[Problem statement] Whenever the string "Open" turns up in a line of the data below, copy that line.

--- Given records Enclosed Below ---

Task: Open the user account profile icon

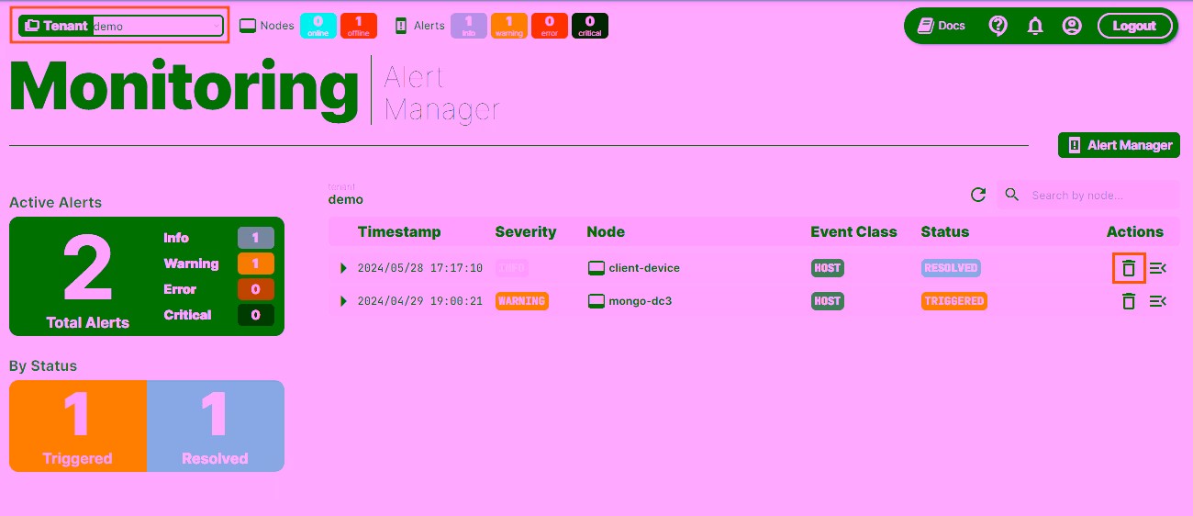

--- End of Enclosed Given records ---
--- Given records Enclosed Below ---

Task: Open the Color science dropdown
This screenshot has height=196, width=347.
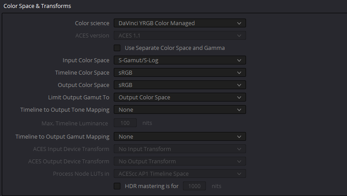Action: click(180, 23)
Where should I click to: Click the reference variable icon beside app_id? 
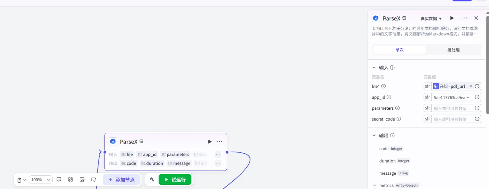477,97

--- End of Enclosed Given records ---

[Reply to the exercise]
Task: Open the user account profile icon
Task: Open the Color science dropdown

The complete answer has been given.